同じ伯爵位の家でも、魔力が高い家系のモルガン家と、低い家系のメレジェイ家では、雇っている使用人の質も違う。もし、我が家にベラがやって来ていたら、使用人は間違いなく、ひょっとすると父母や兄姉まで、ベラの魔力に当てられていたことだろう。

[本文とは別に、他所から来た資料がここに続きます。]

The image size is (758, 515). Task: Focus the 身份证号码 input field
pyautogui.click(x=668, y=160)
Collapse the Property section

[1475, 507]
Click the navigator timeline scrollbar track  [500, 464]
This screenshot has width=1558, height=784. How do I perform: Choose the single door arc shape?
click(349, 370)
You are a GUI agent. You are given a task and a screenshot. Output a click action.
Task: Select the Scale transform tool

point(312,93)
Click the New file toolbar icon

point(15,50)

ベラは確かに自分の世界の現実から、わたしを遠ざけていた。
そんなことも知らずに、わたしは呑気にベラの隣にいたのだ。
「いつもはね、そこのクマちゃんと一緒に寝ているのよ。小さい子供みたいで、みっともないかしら?」
「えっ?そんなことないよ、わたしもヒツジさんとかクラゲさんを抱いて寝てるもん」
温石やら水枕やらがお腹に入ったやつだけど。温石でわたしが火傷しないように、ニニが作ってくれたものだ。夏には寝苦しさが和らぐようにと、水枕のクラゲをくれた。
「そうなの?可愛いわね」
ベラの感想に微笑んで返す。
「今日はヒツジさんもクラゲさんもいないから、わたしで我慢してね」
手袋を脱ぎながら言ったベラが、布団に潜り込んでわたしを誘う。誘われるまま布団に潜れば、華奢な腕で抱き締められた。
「レニから、母さまの匂いがするわ」
「お風呂を借りたからかな」
わたしの肩に顔を埋めたベラが、くすくすと笑う。
もしかしたら、ベラの母はそれもあって、わたしを主寝室のお風呂に入れたのかもしれない。客人用の風呂は別にあるのだ。普通はわざわざ、主寝室の風呂など使わせない。
それなら、と、わたしもベラに手を伸ばす。
「おやすみ、ベラ、良い夢を」
言ってその額に、口付けを落とした。
わたしに、ベラの気持ちはわからない。ベラも、わたしのすべてを知っているわけではない。見ることの出来る世界には果てがあって、その先のことは知れないのだ。
それでも今日、わたしの世界の果ては広がった。
だからこうして、ベラを抱き締めることが出来る。
「おやすみ、レニ」
ベラの声が少し湿っていたことには触れず、わたしはベラの背中をゆっくりと叩いた。
どちらが先に眠ったのかは、わからなかった。